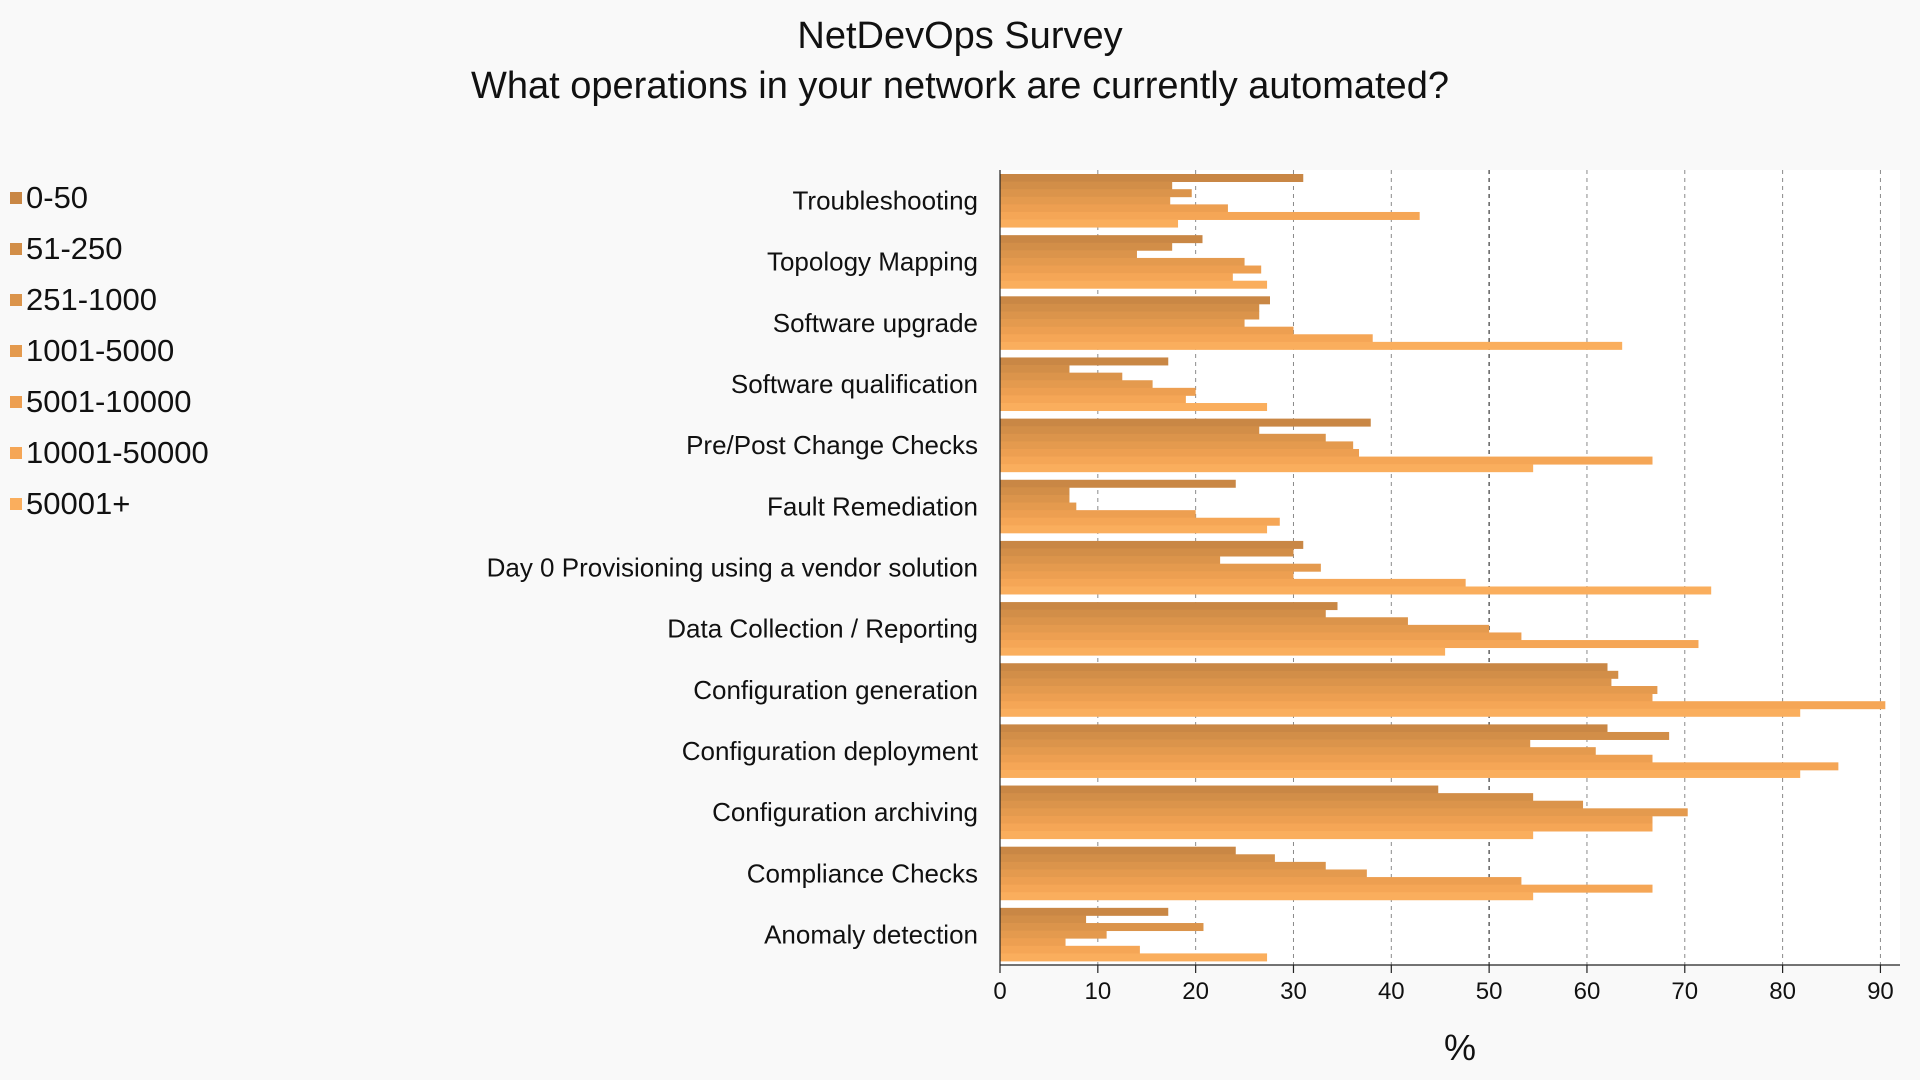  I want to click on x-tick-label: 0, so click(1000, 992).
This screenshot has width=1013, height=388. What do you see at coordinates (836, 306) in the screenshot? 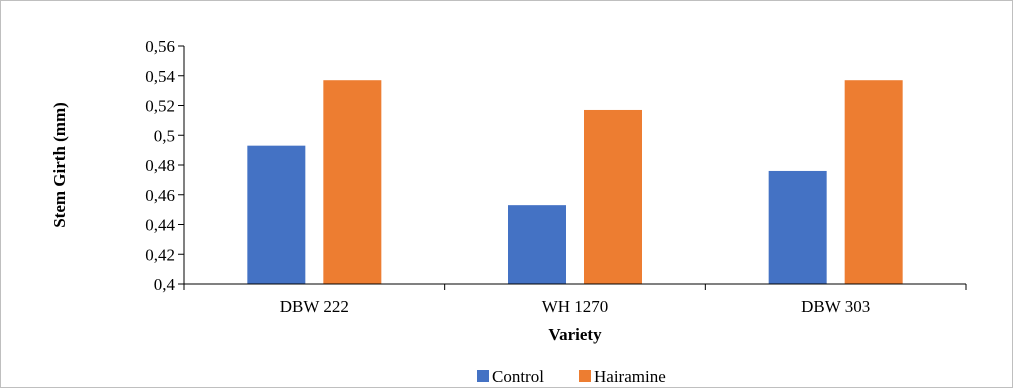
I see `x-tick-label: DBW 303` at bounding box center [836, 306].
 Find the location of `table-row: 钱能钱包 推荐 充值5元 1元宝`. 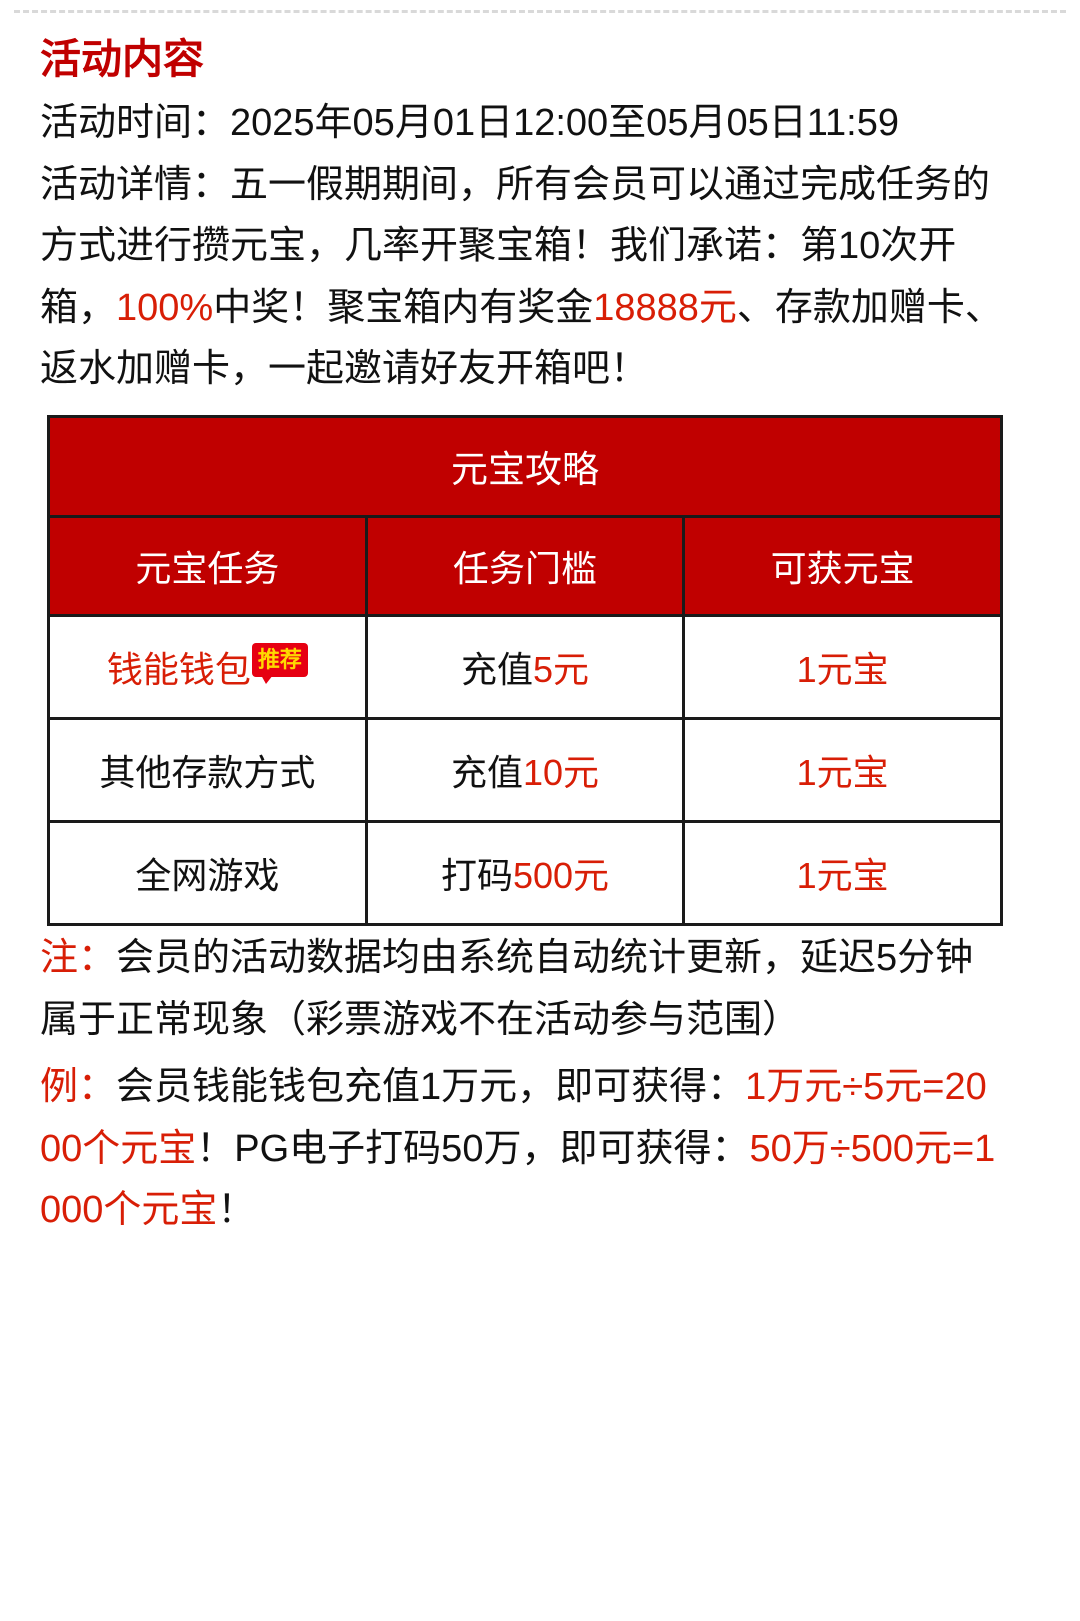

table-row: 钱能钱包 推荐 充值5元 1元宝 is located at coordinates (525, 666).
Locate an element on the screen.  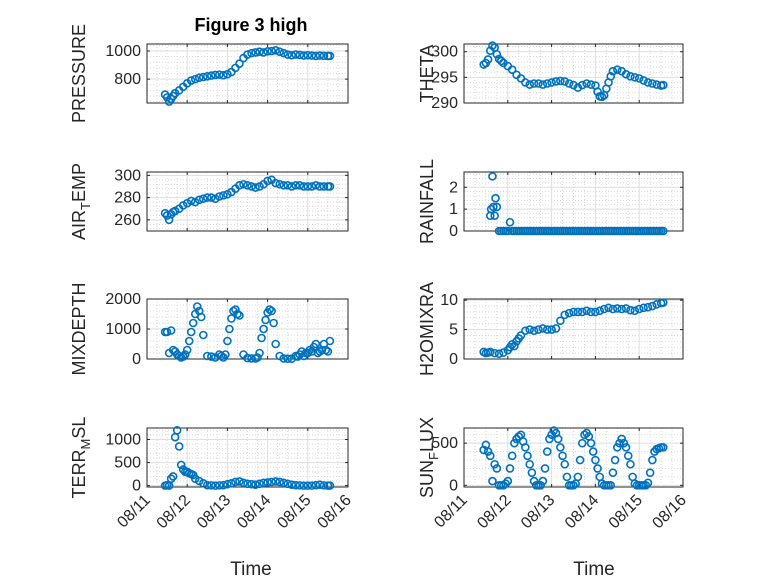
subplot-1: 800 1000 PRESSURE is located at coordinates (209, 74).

........

• _AIM OF THE TASK_
Put every line of the rows above into a numbered list, skipping blank lines. Leave out the pictures.

• _SOLUTION FOR THIS TASK_
1.   I want to click on x-tick-label: 0, so click(1000, 992).
2. This screenshot has width=1013, height=388. What do you see at coordinates (836, 306) in the screenshot? 
3. I see `x-tick-label: DBW 303` at bounding box center [836, 306].
4.  Find the location of `table-row: 钱能钱包 推荐 充值5元 1元宝`. 
5. table-row: 钱能钱包 推荐 充值5元 1元宝 is located at coordinates (525, 666).
6. Locate an element on the screen.  
7. subplot-1: 800 1000 PRESSURE is located at coordinates (209, 74).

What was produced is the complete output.